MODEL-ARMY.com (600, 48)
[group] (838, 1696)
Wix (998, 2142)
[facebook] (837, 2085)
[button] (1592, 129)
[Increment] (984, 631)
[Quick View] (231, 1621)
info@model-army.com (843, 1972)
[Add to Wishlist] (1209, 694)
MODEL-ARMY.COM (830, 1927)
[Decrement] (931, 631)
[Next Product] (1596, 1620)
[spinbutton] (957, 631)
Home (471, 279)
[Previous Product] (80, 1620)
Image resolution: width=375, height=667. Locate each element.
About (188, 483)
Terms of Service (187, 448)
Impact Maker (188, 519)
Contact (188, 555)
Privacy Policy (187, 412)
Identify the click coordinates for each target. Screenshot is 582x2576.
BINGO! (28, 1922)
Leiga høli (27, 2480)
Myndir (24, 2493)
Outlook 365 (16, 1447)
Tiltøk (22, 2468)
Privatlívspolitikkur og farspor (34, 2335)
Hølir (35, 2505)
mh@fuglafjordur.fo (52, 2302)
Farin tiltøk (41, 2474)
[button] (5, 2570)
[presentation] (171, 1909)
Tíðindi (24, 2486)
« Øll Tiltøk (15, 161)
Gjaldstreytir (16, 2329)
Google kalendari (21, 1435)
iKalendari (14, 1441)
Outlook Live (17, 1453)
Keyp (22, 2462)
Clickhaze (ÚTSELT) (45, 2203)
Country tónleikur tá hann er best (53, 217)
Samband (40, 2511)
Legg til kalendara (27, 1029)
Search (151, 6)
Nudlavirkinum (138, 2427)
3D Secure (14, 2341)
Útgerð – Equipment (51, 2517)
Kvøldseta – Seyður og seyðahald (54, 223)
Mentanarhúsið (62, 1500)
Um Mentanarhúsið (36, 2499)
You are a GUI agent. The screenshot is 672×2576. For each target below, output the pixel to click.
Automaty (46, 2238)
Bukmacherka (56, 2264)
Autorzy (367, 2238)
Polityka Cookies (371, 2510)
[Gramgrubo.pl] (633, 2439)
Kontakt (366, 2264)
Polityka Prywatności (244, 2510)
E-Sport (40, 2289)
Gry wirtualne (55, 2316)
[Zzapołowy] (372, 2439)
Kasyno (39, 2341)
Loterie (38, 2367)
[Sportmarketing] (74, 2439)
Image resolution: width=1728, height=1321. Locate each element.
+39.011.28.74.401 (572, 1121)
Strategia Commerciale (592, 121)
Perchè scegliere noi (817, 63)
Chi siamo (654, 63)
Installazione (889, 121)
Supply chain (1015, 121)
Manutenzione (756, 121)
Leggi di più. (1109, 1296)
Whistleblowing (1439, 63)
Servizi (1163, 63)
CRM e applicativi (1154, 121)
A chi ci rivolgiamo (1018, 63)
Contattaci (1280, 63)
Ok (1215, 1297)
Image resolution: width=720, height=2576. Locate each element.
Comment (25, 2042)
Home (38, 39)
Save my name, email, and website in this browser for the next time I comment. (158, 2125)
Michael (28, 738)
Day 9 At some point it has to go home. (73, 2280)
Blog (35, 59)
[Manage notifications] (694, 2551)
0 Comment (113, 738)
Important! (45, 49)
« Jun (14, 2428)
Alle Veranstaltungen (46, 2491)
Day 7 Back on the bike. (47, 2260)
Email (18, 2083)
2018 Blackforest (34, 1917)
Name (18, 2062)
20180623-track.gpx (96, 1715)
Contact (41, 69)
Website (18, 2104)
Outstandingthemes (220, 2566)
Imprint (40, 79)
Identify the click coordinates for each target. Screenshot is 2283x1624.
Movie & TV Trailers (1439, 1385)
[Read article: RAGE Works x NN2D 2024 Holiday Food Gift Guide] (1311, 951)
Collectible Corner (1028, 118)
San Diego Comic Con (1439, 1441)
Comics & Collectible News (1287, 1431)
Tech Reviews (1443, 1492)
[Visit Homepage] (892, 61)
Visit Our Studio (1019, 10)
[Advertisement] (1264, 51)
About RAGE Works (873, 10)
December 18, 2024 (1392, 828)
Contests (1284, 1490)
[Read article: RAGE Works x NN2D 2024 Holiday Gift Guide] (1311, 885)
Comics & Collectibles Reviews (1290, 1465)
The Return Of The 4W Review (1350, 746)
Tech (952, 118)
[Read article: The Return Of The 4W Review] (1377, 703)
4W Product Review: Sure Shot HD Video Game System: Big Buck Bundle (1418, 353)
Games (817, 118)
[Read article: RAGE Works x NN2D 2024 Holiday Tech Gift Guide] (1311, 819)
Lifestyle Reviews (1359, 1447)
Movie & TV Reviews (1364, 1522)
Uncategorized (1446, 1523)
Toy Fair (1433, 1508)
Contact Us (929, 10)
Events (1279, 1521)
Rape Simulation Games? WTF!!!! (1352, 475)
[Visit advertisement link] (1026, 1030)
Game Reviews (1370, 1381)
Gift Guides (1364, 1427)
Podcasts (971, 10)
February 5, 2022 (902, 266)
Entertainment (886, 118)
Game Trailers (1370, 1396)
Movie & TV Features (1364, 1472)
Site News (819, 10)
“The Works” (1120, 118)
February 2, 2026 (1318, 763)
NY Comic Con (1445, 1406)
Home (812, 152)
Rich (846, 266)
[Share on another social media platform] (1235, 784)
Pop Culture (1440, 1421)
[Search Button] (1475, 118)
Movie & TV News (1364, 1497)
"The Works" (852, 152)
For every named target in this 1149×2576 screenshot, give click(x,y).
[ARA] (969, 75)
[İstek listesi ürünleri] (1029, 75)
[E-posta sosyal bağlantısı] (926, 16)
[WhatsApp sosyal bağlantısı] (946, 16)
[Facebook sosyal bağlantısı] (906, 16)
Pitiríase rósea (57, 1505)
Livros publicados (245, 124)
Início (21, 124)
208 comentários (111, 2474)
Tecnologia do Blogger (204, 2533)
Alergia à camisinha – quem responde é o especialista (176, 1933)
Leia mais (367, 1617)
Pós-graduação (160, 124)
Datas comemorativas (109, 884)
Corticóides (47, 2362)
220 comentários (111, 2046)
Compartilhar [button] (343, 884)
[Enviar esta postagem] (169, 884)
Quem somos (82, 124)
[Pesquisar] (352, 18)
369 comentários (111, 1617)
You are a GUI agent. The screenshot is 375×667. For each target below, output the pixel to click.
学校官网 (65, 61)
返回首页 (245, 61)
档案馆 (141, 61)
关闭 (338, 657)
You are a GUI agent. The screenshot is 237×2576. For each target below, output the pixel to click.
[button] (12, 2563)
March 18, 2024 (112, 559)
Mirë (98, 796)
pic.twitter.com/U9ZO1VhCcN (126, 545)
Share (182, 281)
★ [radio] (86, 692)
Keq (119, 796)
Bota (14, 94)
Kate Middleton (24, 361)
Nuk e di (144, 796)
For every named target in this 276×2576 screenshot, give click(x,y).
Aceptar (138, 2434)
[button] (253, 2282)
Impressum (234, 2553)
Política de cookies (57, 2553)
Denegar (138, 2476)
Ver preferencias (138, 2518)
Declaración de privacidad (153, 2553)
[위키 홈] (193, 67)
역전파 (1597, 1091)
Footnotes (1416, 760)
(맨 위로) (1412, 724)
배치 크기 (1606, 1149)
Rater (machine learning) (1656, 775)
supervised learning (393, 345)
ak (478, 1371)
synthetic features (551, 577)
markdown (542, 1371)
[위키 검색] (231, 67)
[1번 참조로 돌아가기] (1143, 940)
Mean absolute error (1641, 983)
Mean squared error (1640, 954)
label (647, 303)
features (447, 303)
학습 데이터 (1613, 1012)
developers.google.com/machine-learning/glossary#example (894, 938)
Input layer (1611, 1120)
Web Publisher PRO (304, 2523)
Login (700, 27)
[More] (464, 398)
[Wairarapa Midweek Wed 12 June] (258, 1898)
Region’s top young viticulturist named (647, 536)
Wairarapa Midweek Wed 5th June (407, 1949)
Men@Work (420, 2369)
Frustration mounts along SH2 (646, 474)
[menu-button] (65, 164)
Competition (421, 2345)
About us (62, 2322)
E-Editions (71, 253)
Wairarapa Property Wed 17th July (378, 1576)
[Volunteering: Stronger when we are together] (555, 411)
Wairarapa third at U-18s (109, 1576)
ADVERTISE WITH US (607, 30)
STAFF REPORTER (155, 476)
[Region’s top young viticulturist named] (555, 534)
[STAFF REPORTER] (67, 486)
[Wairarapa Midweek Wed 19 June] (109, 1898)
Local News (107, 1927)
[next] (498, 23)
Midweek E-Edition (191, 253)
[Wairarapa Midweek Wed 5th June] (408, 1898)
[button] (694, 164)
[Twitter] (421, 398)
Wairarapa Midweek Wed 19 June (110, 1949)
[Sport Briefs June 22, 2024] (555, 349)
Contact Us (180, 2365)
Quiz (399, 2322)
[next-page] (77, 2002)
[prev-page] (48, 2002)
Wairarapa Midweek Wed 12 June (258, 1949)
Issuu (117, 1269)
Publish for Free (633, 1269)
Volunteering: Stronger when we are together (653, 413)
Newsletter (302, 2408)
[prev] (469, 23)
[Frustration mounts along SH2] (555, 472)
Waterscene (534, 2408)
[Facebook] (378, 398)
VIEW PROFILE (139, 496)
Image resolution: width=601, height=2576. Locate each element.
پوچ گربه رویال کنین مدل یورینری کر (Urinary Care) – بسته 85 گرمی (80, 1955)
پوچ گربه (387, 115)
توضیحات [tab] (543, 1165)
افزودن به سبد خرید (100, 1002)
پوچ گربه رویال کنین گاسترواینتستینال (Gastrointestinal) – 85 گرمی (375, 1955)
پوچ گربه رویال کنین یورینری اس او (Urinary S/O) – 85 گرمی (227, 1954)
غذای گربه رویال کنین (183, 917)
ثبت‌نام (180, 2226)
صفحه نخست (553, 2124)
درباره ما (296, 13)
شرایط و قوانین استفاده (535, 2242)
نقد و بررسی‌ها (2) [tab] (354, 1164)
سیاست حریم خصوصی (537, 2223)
───
Retype only this portion of the data above: the line containing "Alergia à camisinha", the line containing "Quem somos (82, 124)", and all lines between them, exactly.

Alergia à camisinha – quem responde é o especialista (176, 1933)
Leia mais (367, 1617)
Pós-graduação (160, 124)
Datas comemorativas (109, 884)
Corticóides (47, 2362)
220 comentários (111, 2046)
Compartilhar [button] (343, 884)
[Enviar esta postagem] (169, 884)
Quem somos (82, 124)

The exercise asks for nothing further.